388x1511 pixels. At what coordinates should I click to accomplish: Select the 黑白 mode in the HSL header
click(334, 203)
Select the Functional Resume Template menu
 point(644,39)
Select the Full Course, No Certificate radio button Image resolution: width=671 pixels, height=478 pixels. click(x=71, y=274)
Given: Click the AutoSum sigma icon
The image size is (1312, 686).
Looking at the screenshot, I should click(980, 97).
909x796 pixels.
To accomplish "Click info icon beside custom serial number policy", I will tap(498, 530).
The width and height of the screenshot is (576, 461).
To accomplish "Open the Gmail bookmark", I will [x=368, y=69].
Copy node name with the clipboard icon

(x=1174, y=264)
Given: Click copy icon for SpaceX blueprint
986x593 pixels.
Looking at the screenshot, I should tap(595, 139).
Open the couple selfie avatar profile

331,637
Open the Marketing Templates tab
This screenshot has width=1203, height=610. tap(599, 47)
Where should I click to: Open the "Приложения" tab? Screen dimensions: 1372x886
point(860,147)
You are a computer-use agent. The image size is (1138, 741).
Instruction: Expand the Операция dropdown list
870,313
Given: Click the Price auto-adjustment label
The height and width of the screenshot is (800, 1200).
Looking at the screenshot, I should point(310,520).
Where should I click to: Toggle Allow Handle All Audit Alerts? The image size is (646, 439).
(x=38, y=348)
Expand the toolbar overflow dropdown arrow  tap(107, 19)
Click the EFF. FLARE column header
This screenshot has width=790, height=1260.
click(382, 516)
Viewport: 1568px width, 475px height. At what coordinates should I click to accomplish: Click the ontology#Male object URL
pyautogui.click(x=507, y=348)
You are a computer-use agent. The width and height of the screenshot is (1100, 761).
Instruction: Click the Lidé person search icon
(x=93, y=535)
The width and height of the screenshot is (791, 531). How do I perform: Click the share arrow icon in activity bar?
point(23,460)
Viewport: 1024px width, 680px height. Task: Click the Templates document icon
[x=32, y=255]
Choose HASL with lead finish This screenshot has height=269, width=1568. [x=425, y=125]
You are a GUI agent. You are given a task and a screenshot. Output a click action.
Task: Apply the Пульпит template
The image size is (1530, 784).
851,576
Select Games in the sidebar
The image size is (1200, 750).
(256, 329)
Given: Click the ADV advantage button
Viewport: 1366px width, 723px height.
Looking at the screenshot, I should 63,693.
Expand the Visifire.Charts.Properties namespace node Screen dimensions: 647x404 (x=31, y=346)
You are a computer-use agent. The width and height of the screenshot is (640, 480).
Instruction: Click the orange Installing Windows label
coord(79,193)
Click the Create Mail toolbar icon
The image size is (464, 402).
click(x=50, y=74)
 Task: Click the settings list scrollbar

____

(Work item):
From the entries above, return each line with the word "agent" in it.

(Response to the task):
You are a computer-use agent. The image size is (1138, 741).
You are a computer-use agent. The width and height of the screenshot is (1100, 761).
You are a GUI agent. You are given a task and a screenshot. Output a click action.
You are a computer-use agent. The width and height of the screenshot is (640, 480).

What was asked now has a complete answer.